Bunny Drop Manga Volume 01Thirty-year old Daikichi arrives at his Grandfather’s home after the 79-year old man had passed away.  He discovers a young girl in the yard, whom he does not know, and when he inquires of his mother, she informs him that the girl, named Rin, is the illegitimate daughter of his grandfather.  The girl stays quiet, mostly playing Cat’s Cradle but does tend to stick close to Daikichi as the family prepares for the funeral. Daikichi attributes this to his resembling his grandfather.  After the funeral, the relatives return to “Gramp’s” home to discuss the Rin problem. After hearing how no one wants to deal with the “strange girl,” Daikichi decides to take care of her himself, much to the shock of the family.

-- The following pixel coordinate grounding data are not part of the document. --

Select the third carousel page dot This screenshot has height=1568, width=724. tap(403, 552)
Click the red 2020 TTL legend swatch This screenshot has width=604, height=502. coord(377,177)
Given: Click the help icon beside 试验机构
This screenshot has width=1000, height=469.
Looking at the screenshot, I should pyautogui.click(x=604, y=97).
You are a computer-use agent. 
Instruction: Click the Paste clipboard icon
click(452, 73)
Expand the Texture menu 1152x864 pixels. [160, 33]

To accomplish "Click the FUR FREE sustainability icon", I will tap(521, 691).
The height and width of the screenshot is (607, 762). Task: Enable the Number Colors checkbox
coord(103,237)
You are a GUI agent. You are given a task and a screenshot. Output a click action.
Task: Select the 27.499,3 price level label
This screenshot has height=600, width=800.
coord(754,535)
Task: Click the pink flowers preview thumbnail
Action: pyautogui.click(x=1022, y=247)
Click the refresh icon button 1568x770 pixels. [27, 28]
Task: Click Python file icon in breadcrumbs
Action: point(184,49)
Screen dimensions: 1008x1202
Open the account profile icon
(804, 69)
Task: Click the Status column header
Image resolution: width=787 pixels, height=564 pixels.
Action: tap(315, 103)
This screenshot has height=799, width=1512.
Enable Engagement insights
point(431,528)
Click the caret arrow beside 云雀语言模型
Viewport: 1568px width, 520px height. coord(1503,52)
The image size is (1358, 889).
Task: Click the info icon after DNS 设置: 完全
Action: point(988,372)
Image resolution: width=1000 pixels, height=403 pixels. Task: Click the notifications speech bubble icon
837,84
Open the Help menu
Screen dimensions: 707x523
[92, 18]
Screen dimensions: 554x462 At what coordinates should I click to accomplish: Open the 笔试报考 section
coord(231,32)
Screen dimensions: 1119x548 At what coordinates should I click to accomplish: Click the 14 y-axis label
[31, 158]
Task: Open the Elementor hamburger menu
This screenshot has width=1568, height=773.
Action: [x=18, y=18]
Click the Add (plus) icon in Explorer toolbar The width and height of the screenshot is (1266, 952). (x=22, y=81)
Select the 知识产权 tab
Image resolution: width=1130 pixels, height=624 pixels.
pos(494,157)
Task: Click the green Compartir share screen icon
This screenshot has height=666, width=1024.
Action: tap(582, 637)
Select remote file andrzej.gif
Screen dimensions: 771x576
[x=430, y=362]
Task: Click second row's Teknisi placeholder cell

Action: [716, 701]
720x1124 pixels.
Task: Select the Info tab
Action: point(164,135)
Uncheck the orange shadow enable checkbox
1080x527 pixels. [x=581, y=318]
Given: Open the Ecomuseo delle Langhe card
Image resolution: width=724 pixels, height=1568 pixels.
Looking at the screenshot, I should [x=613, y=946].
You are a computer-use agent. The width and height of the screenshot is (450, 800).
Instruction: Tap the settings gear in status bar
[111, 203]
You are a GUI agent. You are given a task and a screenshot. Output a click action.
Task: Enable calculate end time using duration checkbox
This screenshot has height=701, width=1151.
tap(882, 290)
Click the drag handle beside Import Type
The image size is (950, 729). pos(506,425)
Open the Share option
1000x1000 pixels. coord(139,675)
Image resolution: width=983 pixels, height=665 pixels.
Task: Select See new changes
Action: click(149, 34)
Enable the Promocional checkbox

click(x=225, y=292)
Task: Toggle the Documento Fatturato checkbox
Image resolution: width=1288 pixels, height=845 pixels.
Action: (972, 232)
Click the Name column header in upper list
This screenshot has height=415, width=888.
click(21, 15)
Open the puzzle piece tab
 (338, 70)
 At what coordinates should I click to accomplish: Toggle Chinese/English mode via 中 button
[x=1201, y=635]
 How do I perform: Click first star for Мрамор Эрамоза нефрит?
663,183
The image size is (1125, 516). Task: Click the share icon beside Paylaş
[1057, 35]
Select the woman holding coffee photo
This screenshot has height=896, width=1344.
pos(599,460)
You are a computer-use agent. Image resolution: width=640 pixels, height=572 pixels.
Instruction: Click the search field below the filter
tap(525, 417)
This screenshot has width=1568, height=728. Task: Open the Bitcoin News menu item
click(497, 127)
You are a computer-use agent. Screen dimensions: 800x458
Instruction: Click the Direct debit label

Taking Rin to the store the following day to buy a futon and clothes for the girl, Daikichi realizes that with his bad luck with women and his not caring for children, Rin is a double whammy.  However, at the store, Rin is much more on top of things, clearly remembering everything she needs. When Daikichi asks why she isn’t picking any skirts, she tells him that she can’t wear them at daycare, something Daikichi hadn’t considered.  Returning home, he consults with his cousin Haruko before spending time trying to find a temporary daycare to take care of Rin until he can find a permanent one. He finally settles on one that has better hours, but will make his commute doubled.

The next day, Rin and Daikichi struggle on the packed train and barely get to the daycare in time. When Daikichi is about to leave, Rin’s look of sad desperation leads him to promise her that he’ll return. He does return, but it is late and this makes him wonder how he and Rin will make it. As Daikichi attempts to find a better daycare solution, he notices the little changes in his apartment thanks to Rin living there. In the end, he decides to request a transfer to a department with no overtime. His boss is disappointed, but understands and agrees to do what he can. When he breaks the news to one of his co-workers, he gets an earful about abandoning the team since Daikichi was responsible for so many sales.

Gatou-san, a young, petite single parent of a 2-year old boy, runs into Daikichi at work. He tells her his situation and they discuss parenting over lunch.

One morning, the alarm wakes Daikichi up and he’s surprised Rin isn’t already up and is in her own futon rather than his. He discovers his futon is very wet and an embarrassed Rin insists it is sweat. After cleaning the futon, Daikichi shows Rin how to get it back together. That night, he wakes up to find Rin changing pants and the futon wet again.  Again, she insists it is sweat and is embarrassed and offended that Daikichi puts the futon in the wash. They use her futon and Rin goes back to sleep as Daikichi wonders why Rin has suddenly started wetting the bed after three months.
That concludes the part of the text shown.